AIM OF THE TASK ▸ An exact copy of every entry is the answer here, with no pictures.

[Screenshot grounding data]
:::::

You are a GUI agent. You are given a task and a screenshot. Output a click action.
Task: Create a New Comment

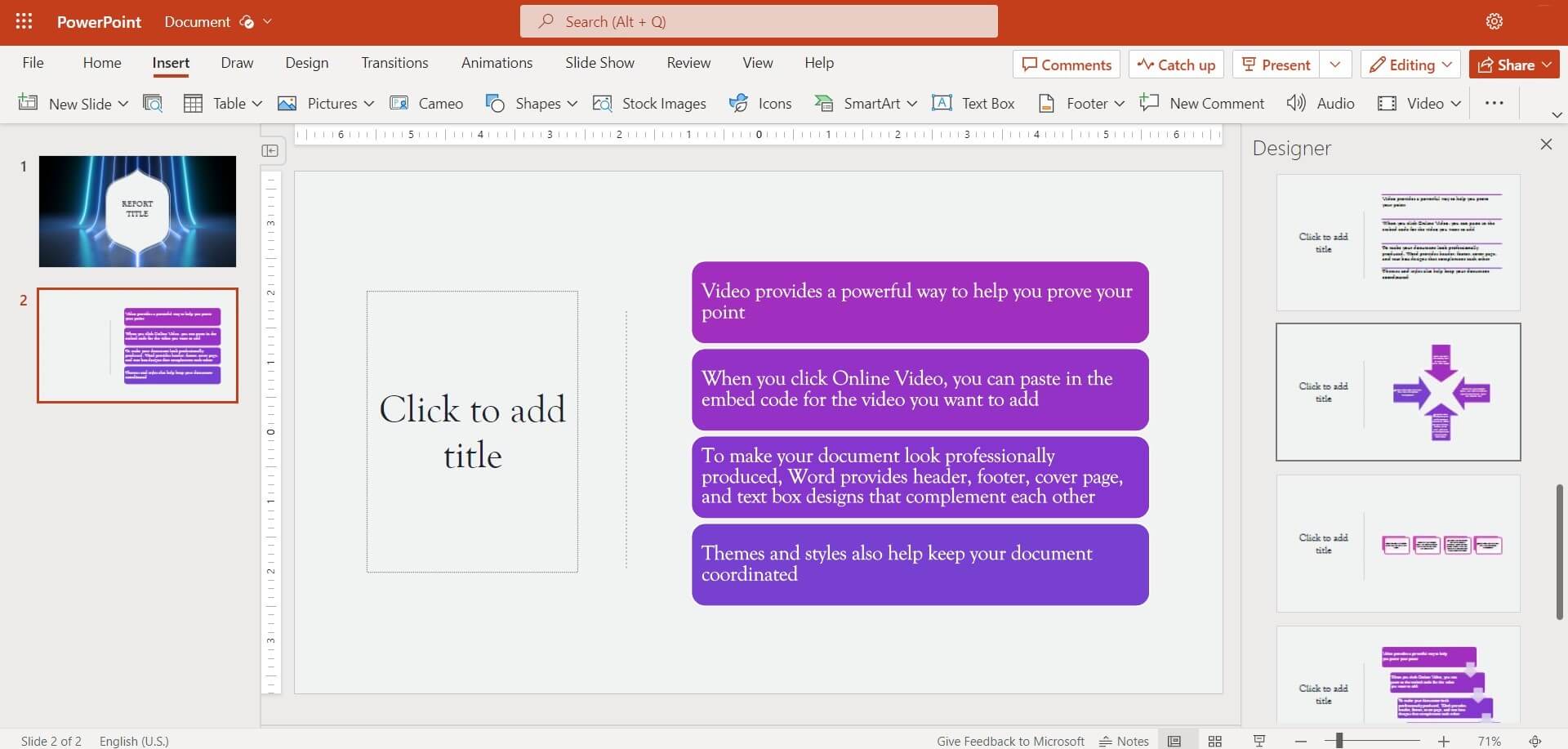point(1201,103)
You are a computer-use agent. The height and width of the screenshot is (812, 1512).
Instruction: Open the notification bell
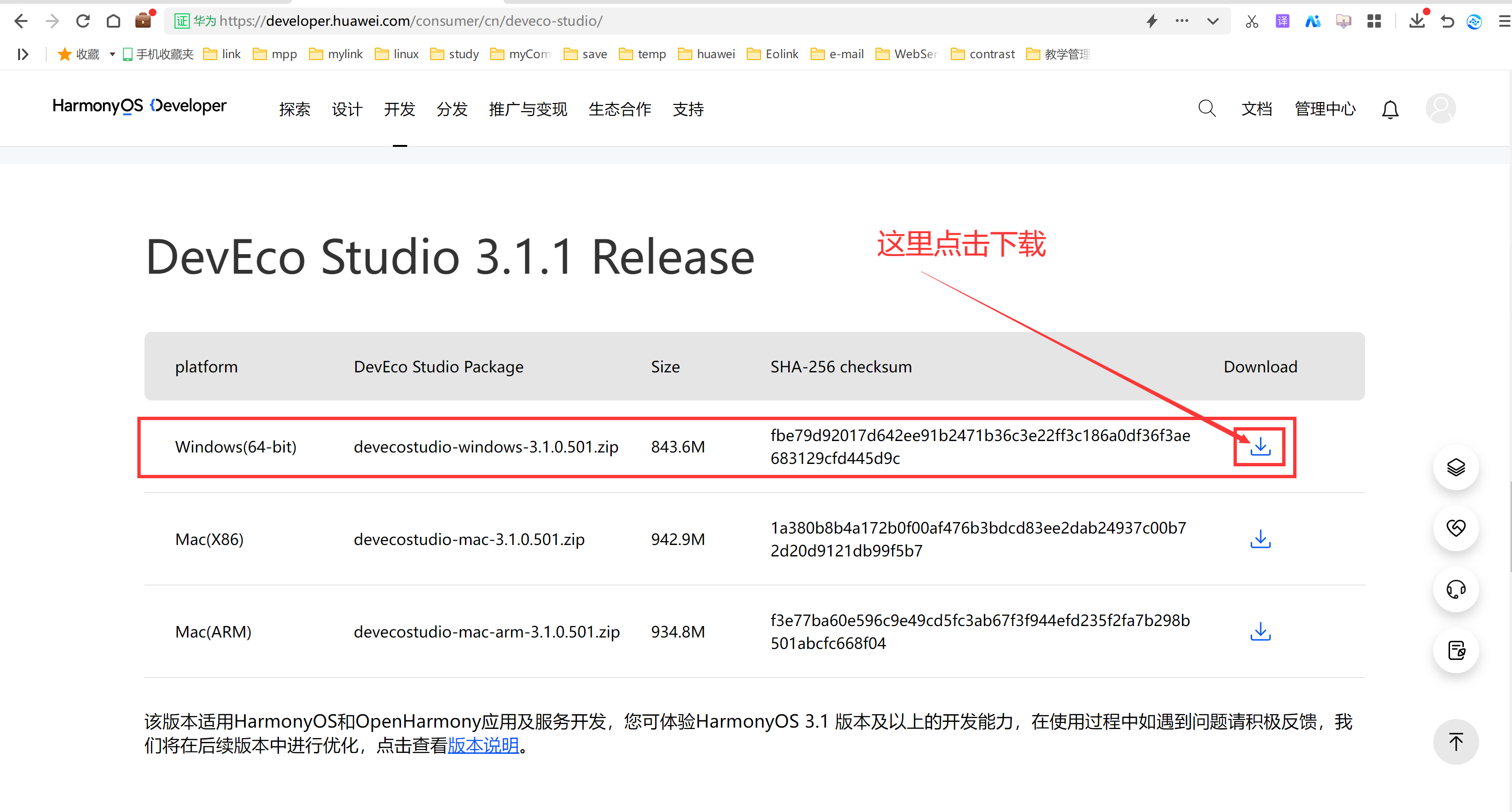[x=1389, y=109]
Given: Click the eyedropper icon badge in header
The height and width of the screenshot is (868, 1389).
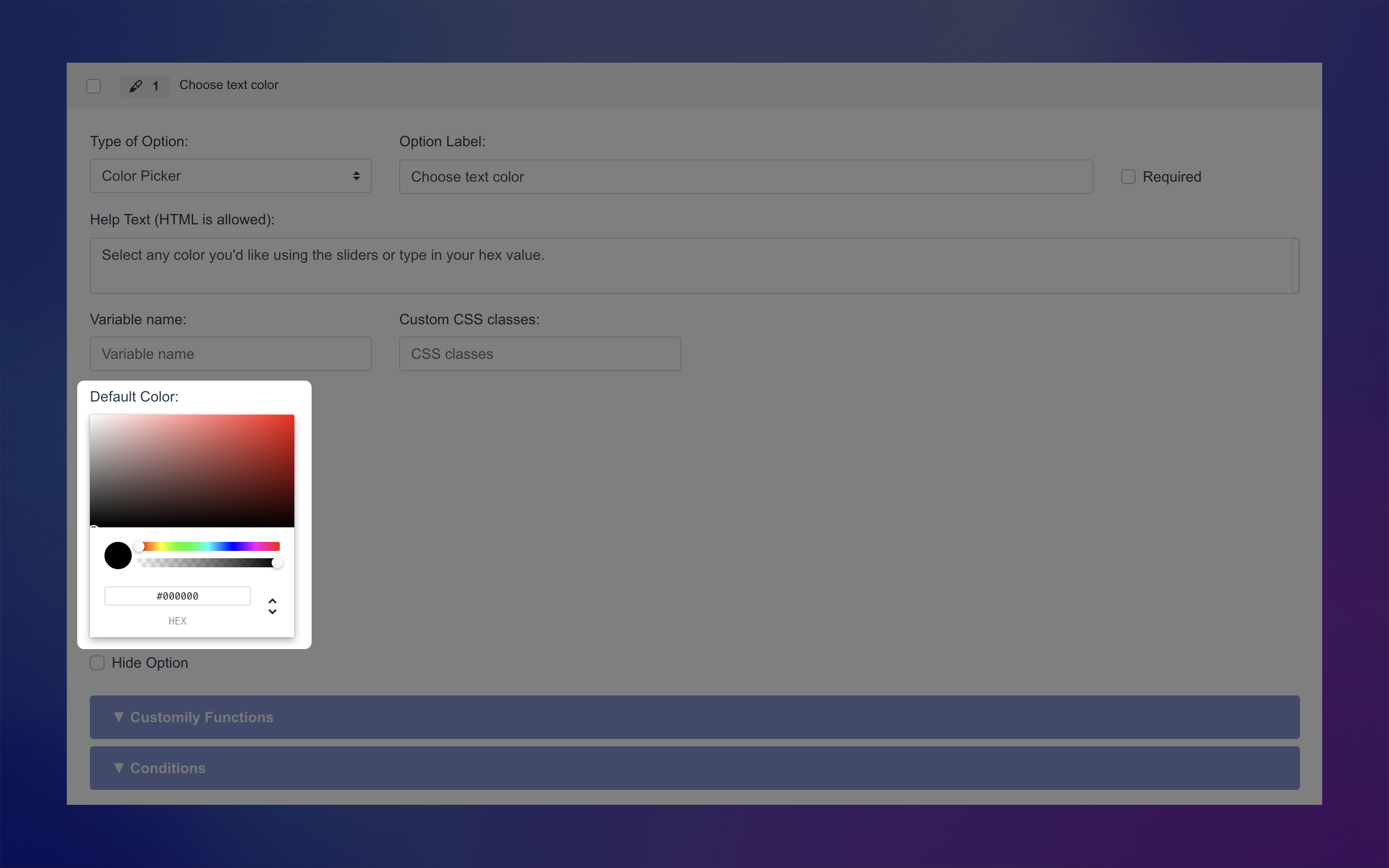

:::::

RESPONSE TO THE EXERCISE ▸
You are a GUI agent. You are given a task and a screenshot. Output a click action.
Task: Create a New Comment

point(1201,103)
You are a computer-use agent. The height and width of the screenshot is (812, 1512).
Instruction: Open the notification bell
[x=1389, y=109]
Given: Click the eyedropper icon badge in header
The height and width of the screenshot is (868, 1389).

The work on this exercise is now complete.